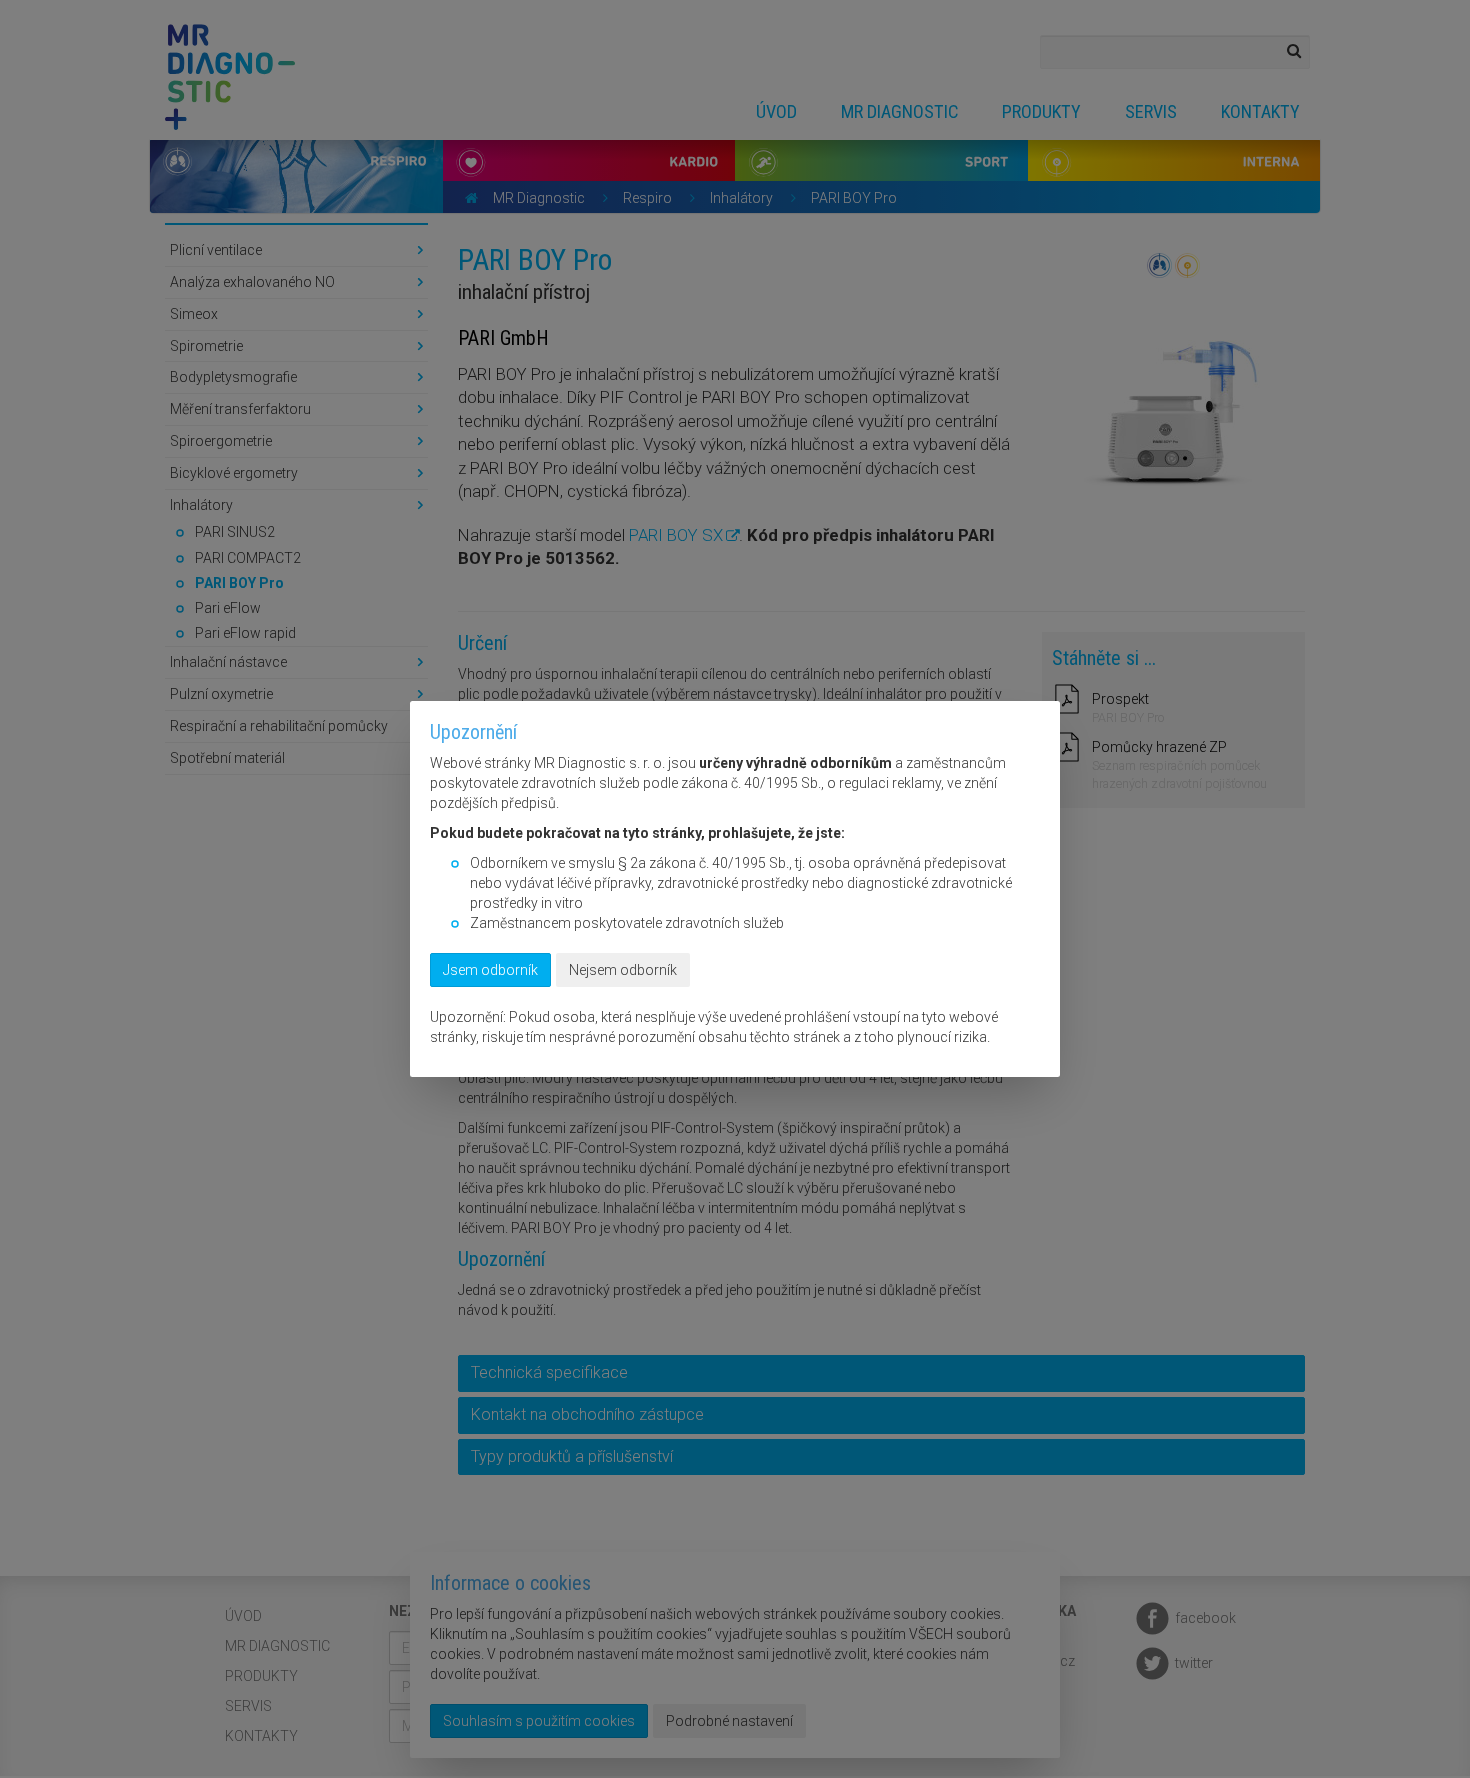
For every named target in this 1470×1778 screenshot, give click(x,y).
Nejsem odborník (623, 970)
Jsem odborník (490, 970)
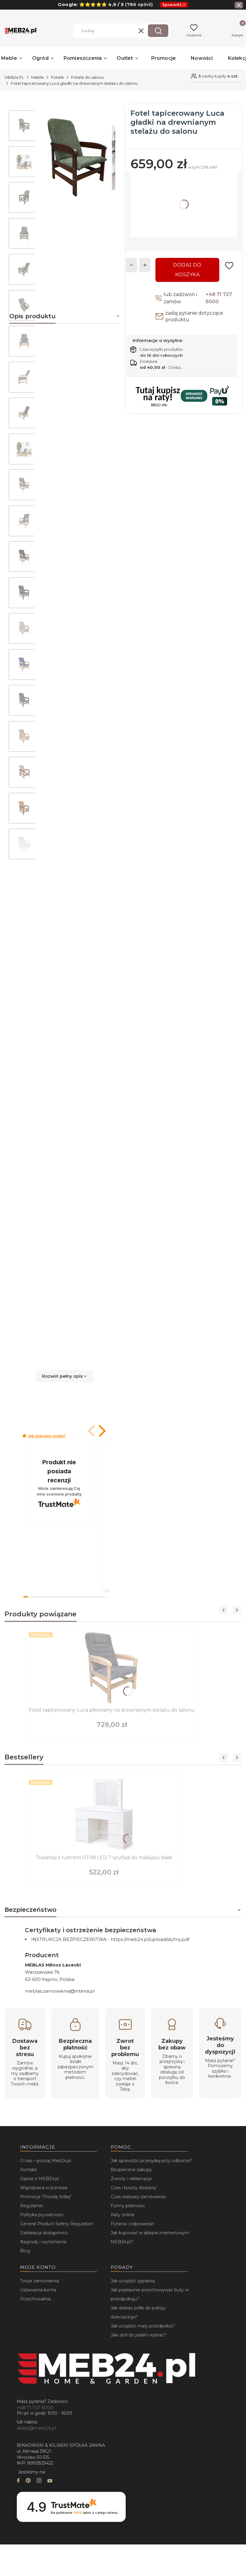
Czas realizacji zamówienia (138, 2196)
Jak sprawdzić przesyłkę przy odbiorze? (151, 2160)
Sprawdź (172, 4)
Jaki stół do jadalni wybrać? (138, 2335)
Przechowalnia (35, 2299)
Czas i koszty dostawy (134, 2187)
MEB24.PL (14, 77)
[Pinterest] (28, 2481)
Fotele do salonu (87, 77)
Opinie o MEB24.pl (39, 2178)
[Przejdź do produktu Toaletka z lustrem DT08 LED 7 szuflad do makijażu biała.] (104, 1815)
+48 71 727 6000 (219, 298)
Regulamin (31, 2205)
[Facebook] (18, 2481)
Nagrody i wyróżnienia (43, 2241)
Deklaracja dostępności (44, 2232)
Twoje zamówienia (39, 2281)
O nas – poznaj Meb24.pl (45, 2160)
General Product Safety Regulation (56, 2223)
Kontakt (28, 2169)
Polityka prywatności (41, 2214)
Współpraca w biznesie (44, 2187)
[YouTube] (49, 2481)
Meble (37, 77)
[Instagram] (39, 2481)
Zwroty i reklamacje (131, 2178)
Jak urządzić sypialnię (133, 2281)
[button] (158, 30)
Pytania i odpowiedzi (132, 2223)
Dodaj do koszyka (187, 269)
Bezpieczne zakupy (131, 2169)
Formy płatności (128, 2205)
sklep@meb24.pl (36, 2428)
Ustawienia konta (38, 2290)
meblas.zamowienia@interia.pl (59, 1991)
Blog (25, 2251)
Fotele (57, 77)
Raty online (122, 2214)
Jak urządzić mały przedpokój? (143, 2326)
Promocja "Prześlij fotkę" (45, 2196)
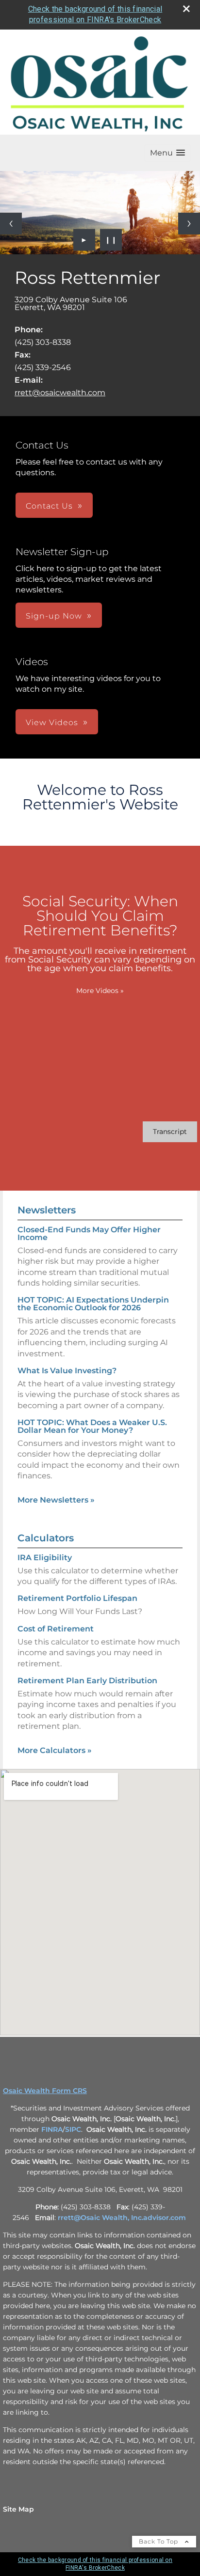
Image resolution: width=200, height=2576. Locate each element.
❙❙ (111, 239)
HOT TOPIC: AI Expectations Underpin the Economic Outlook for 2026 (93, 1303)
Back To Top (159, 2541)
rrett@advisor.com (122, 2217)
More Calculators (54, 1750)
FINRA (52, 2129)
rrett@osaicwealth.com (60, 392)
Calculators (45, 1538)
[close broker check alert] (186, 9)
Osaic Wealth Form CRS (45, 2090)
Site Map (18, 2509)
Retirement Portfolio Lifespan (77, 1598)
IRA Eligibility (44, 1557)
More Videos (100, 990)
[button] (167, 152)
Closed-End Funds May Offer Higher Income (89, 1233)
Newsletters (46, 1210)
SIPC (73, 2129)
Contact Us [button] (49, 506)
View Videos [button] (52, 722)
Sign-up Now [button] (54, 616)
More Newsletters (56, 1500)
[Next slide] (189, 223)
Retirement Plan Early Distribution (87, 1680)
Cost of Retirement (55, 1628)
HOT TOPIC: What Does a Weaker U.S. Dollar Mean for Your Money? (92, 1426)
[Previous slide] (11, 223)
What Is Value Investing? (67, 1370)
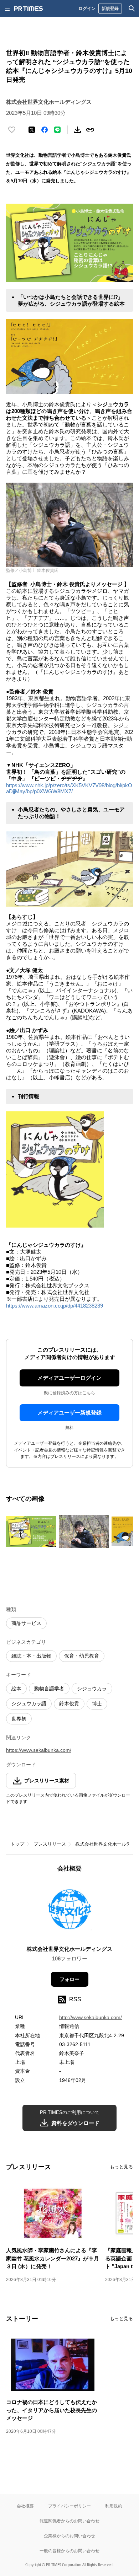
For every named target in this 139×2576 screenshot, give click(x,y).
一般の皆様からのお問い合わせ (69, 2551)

§

**TASK GOAL:** Starting at the line that has "Opinie o MEB24.pl (39, 2178)" and ending at the line that has "O nas – poznaj Meb24.pl (45, 2160)", please write out the lines above exactly, leaving out all others.

**RESPONSE BELOW:**
Opinie o MEB24.pl (39, 2178)
[Przejdź do produktu Toaletka z lustrem DT08 LED 7 szuflad do makijażu biała.] (104, 1815)
+48 71 727 6000 (219, 298)
Regulamin (31, 2205)
[Facebook] (18, 2481)
Nagrody i wyróżnienia (43, 2241)
Deklaracja dostępności (44, 2232)
Twoje zamówienia (39, 2281)
O nas – poznaj Meb24.pl (45, 2160)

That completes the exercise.